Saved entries
--------------------

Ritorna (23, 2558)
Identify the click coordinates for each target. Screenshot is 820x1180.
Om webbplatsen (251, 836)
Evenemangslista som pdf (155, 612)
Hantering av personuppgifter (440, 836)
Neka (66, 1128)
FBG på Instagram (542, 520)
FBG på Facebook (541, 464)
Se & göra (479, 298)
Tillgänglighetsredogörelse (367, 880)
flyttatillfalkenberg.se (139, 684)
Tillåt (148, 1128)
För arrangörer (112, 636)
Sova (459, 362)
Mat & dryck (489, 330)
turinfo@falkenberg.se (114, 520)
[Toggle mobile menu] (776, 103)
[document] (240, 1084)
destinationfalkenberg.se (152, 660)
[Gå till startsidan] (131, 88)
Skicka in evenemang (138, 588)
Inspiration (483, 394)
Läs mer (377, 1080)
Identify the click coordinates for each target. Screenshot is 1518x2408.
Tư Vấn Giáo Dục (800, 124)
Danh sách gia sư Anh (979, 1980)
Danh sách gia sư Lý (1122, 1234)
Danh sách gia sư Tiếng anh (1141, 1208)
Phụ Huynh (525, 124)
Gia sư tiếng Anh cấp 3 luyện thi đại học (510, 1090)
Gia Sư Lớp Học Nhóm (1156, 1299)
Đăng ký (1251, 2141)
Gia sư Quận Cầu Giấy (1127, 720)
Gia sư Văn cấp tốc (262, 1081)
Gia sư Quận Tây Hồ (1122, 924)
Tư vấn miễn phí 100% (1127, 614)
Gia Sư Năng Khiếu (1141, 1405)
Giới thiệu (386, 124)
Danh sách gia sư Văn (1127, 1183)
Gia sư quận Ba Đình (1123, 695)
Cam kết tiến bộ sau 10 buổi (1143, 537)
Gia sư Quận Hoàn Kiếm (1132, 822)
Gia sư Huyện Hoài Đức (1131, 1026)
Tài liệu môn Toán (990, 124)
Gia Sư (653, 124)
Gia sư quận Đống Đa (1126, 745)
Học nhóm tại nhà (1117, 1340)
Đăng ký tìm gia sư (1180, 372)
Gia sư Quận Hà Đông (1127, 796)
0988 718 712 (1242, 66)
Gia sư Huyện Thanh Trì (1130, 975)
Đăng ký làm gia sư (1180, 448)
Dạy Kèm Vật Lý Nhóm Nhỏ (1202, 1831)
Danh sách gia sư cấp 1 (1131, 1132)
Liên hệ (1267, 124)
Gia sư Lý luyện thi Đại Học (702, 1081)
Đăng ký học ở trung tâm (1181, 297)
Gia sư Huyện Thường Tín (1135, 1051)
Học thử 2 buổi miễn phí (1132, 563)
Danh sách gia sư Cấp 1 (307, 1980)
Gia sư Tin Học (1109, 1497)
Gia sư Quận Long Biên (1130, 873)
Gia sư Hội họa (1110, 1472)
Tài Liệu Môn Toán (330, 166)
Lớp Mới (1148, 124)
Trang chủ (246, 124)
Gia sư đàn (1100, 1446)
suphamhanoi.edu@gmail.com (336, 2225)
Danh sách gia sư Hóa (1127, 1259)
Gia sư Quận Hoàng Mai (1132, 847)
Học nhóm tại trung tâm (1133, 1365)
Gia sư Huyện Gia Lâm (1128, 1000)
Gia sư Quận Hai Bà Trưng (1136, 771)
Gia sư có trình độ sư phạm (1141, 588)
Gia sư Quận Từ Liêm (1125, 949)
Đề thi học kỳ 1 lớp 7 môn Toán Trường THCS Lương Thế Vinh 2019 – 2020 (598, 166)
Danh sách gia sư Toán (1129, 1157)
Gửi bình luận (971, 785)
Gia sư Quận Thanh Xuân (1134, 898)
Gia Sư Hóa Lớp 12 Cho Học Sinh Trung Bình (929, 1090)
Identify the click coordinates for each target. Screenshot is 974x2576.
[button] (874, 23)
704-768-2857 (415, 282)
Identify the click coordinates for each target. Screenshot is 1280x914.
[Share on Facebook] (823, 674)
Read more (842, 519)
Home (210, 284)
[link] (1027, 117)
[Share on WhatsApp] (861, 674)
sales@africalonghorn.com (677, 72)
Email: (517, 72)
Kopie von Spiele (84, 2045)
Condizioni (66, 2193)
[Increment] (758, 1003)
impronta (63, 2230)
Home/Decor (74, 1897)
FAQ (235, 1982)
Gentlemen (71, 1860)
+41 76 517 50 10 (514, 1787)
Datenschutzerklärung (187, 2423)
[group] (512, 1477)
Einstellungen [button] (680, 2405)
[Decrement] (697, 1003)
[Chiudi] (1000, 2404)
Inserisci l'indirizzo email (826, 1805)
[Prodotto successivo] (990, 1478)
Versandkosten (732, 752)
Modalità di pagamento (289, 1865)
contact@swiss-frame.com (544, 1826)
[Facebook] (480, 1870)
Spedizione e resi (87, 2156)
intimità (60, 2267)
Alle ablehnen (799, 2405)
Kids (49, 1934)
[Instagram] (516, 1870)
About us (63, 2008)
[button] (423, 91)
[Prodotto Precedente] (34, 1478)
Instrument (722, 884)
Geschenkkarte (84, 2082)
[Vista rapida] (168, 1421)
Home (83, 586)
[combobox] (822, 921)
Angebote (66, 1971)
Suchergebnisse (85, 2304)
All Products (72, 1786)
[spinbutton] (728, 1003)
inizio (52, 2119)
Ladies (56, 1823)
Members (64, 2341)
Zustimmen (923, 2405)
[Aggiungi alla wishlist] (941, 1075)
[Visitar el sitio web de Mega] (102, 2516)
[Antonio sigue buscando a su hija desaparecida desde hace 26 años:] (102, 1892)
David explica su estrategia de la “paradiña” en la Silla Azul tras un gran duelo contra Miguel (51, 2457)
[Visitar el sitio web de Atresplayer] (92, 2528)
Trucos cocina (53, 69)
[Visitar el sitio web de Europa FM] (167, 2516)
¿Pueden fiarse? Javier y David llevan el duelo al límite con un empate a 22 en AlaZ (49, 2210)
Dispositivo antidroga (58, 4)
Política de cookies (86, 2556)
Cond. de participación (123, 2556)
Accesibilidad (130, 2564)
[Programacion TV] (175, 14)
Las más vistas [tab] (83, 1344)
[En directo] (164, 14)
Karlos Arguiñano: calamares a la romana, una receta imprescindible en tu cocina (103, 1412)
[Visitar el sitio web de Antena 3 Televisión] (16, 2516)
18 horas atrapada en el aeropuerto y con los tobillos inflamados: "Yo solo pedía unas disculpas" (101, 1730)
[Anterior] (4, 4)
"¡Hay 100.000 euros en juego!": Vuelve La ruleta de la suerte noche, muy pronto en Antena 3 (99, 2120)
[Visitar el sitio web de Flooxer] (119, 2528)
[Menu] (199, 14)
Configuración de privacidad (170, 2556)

--------------------

* **EXERCISE REQUIREMENTS**
Wherever the line holding "Gia Sư (653, 124)" falls in the entries above, copy exactly from it through the line holding "Gia sư Tin Học (1109, 1497)", inclusive, and add nothing.

* **EXPECTED ANSWER**
Gia Sư (653, 124)
Gia sư quận Đống Đa (1126, 745)
Học nhóm tại nhà (1117, 1340)
Đăng ký tìm gia sư (1180, 372)
Gia sư Quận Hà Đông (1127, 796)
0988 718 712 (1242, 66)
Gia sư Huyện Thanh Trì (1130, 975)
Đăng ký làm gia sư (1180, 448)
Dạy Kèm Vật Lý Nhóm Nhỏ (1202, 1831)
Danh sách gia sư cấp 1 (1131, 1132)
Liên hệ (1267, 124)
Gia sư Lý luyện thi Đại Học (702, 1081)
Đăng ký học ở trung tâm (1181, 297)
Gia sư Huyện Thường Tín (1135, 1051)
Học thử 2 buổi miễn phí (1132, 563)
Danh sách gia sư Cấp 1 (307, 1980)
Gia sư Tin Học (1109, 1497)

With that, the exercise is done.